There are a few triggers that are considered “reef safe” with caution since they are mainly planktivorous. While these “reef safe” triggers do not eat coral, they will most likely eat hermit crabs and shrimp, so be prepared for this behavior if you try them in your reef.

Some triggers in this category include Blue Jaw triggers (Xanthichthys auromarginatus), Sargassum triggers (Xanthichthys ringens), Pink Tail triggers (Melichthys vidula) and Niger triggers. These triggers appear to be less aggressive and are commonly seen in the trade.

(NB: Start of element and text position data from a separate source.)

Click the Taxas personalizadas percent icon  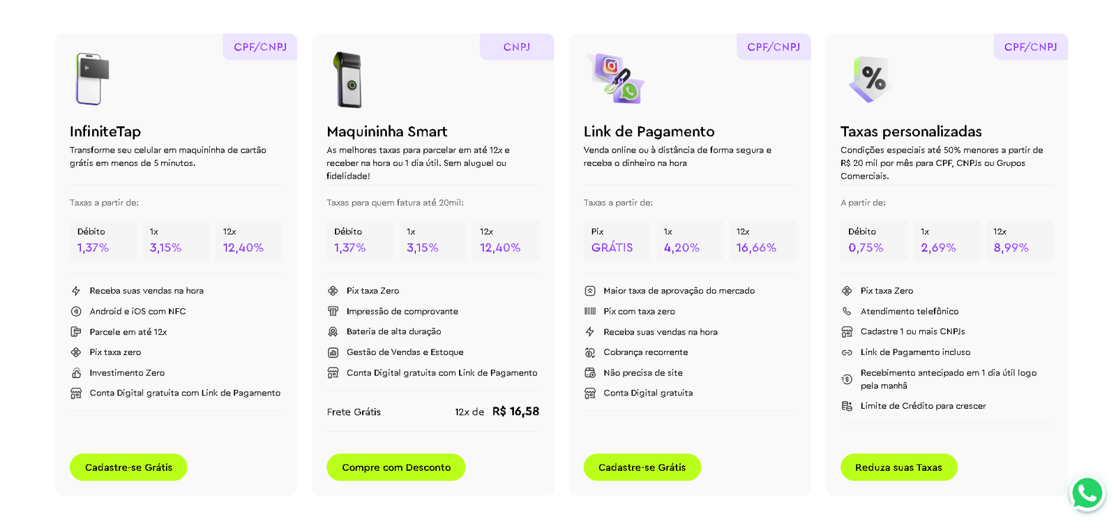870,79
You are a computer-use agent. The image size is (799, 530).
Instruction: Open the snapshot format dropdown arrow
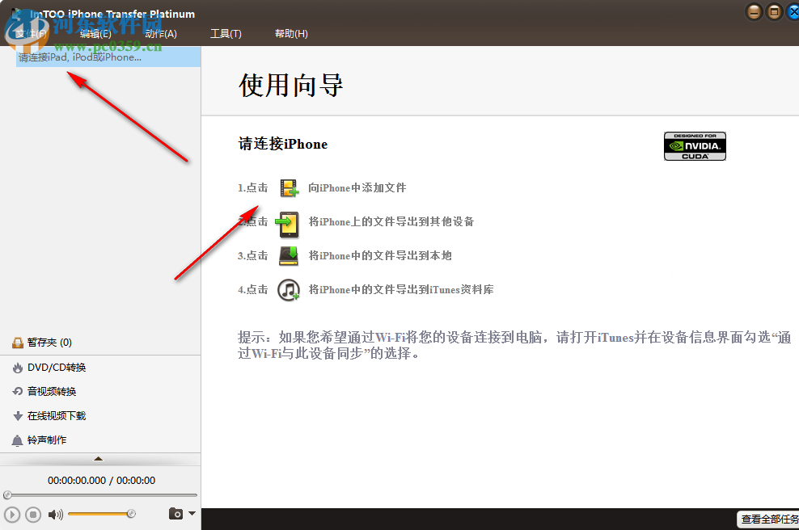tap(190, 514)
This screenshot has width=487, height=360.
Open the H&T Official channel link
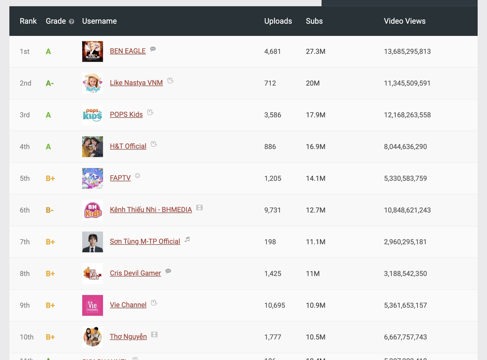[x=128, y=146]
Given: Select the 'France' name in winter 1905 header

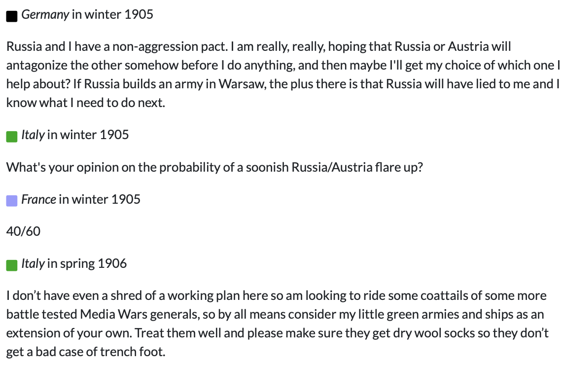Looking at the screenshot, I should 38,199.
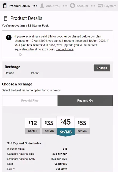Click the Change button in Recharge box
This screenshot has width=118, height=172.
(102, 68)
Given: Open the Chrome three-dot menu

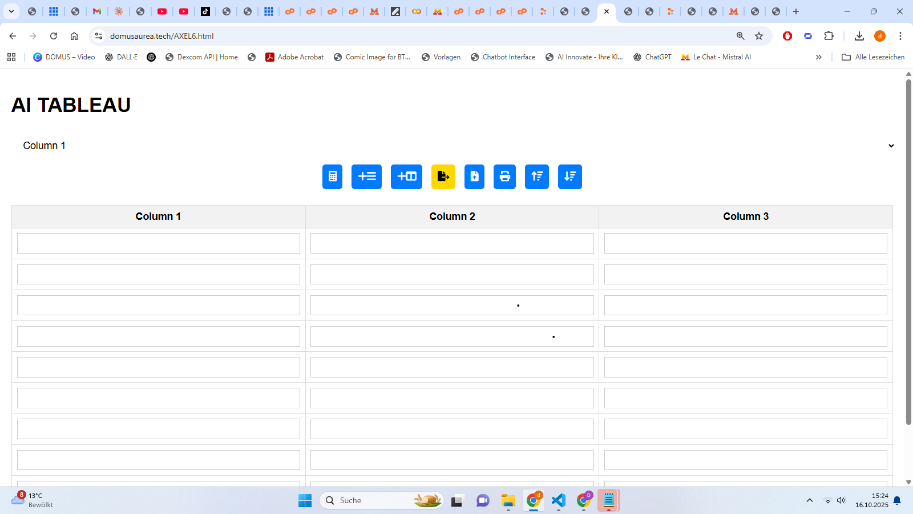Looking at the screenshot, I should 900,36.
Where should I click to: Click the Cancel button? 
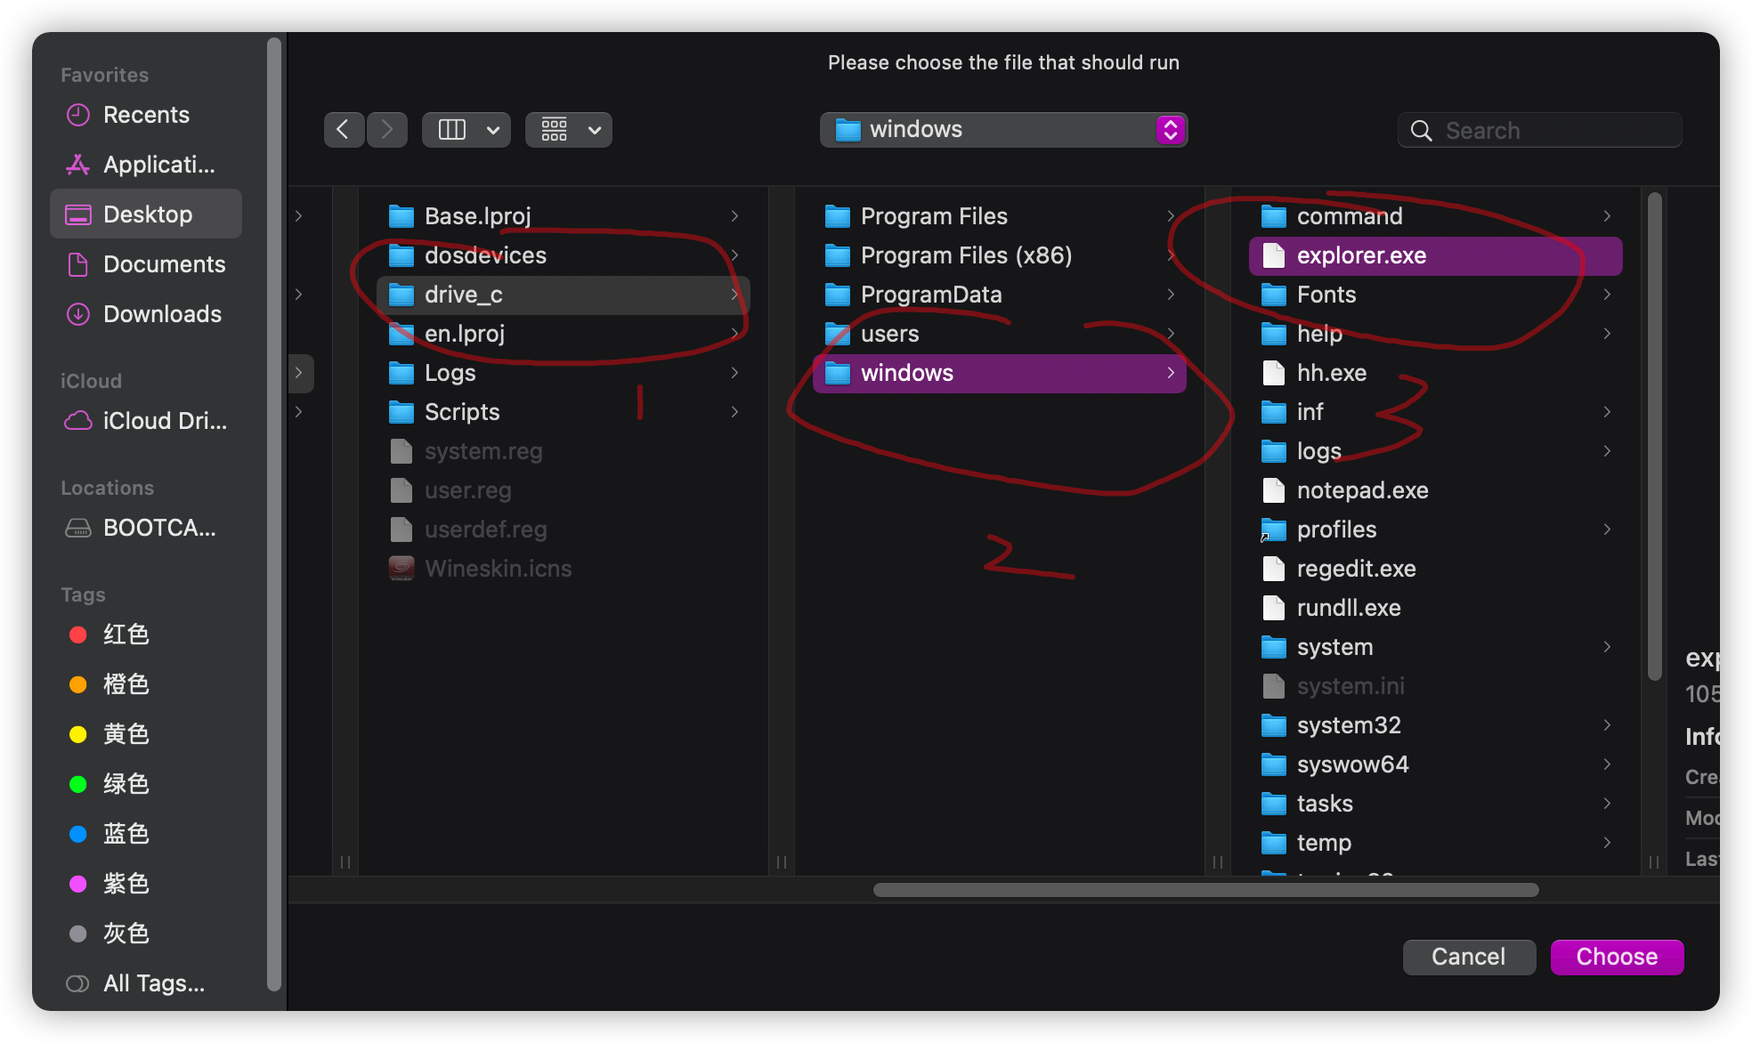(1469, 957)
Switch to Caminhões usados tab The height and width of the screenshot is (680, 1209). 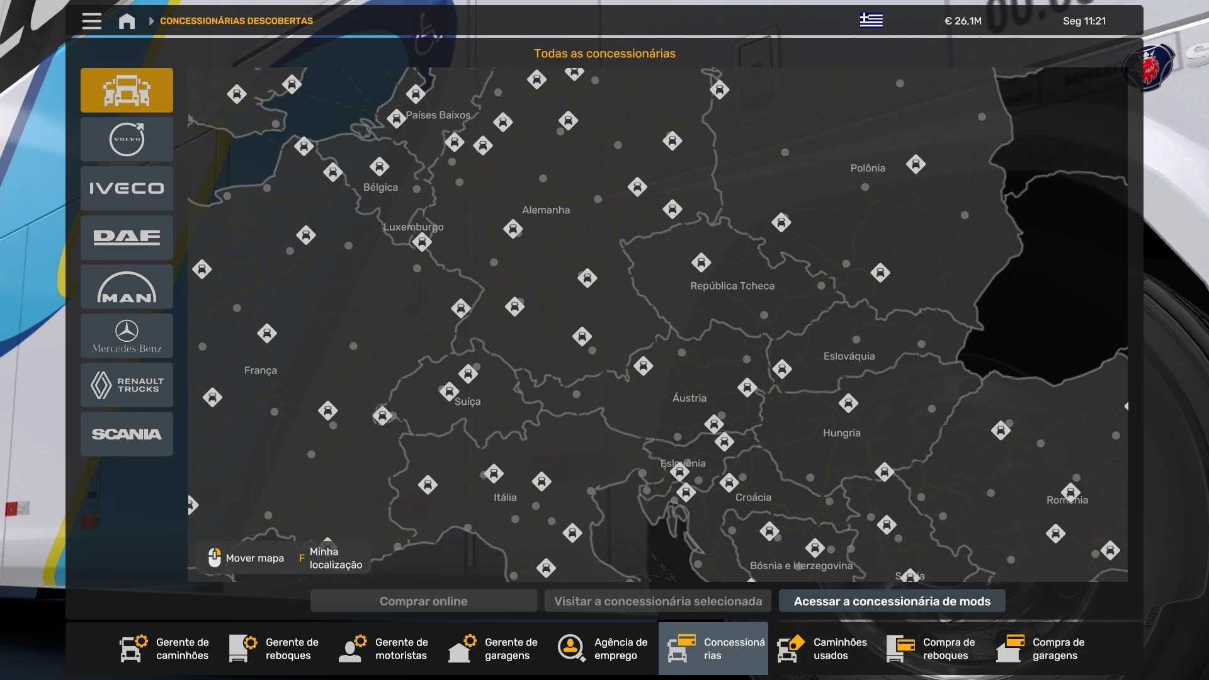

I hope that you enjoyed Mellisa’s article. Until next blog,


  1. avatar

    I always thought triggers were cool! they almost seem to smile.

  2. avatar

    I have a HumuHumu that I love, but he’s a pain in the neck. I can’t keep snails and crabs in the tank – he took out 10 huge turbo snails that had gorgeous corraline algae growing on them. Any advice?

  3. avatar

    Unfortunately, crustaceans (shrimp, crabs, starfish, SNAILS, urchins, etc.)are a staple of the triggerfishes diet in the wild, they are naturally attracted to these animals as a food source. If you are keeping your HumaHuma Trigger well fed on other item, and it is still picking on your snails, then there is most likely little that you can do to prevent this from continuing to happen. Sorry I do not have a real solution to offer, I think that your best option is to decide which you want to keep more and exclude the other.


  4. avatar

    I love the article on triggers, they are without a doubt my favorite fish. I curently have a humu trigger with a lunar wrasse and they do fine together. I also have a fairly large dark purple hammer coral, a frogspawn, chalice, and a green polyp leather coral. My LFS has a 2 inch undulated trigger that i am very interested in trading my humu for but i have read a thousand different articles saying that these fish would eat coral and then others that say they wont, any input would be greatly appreciated because i love the undulated! My humu doesnt mess with my corals but if i could keep the undulated by himself and keep the corals that would be awesome, i have no problem letting the wrasse go if need be.


  5. avatar

    Hi Ryan. I’ve never heard of an Undulated Trigger eating corals, but they do tend to be very aggressive and belligerent and I wouldn’t put it past one to bite a coral out of spite :). Each fish has an individual personality, and I don’t think your corals will be in any real danger, but any other fish and inverts will likely not last long with him once established.

  6. avatar

    i would like to clear some things up i have two trigger fish a huma huma and a niger trigger and they do well in an 80 gallon tank they school well with green chromis that are allot smaller than they are and you are saying these fish eat they’re tank mates i would just like to say this blog is very misleading about the trigger fish and the only true thing i read was that they will eat crabs so please read your facts next time about trigger fish before you mislead them

  7. avatar

    Hello Liam, Thanks for your comments. This blog is a simple overview of a large group of fish and different species of trigger will certainly have different behaviors. Some may be safe with more peaceful tankmates while others will attack anything that looks like prey, including other fish and inverts. I’m surprised to hear that your Huma Huma Trigger especially is tolerating small tankmates like Green Chromis and I certainly hope it stays friendly for you!

  8. avatar

    How do you think a picasso trigger fish and a pistol shrimp w/gobie would get along? If I had a cleanup crew that was all turbo snails and hermit crabs would the picasso trigger eat that? Thanks.

  9. avatar

    Hello Gary, Triggers will eat crustaceans and other inverts, especially the more aggressive triggers like Picasso’s. It is possible that it might leave them alone if it is well-fed, but all of the Rhinecanthus triggers are some of the most temperamental and its possible they may bite at them just out of curiosity alone at some point. They may also attack small fish like gobies so it is hard to say or predict how successful that combination may be. Triggers are best kept in a larger semi-aggressive community.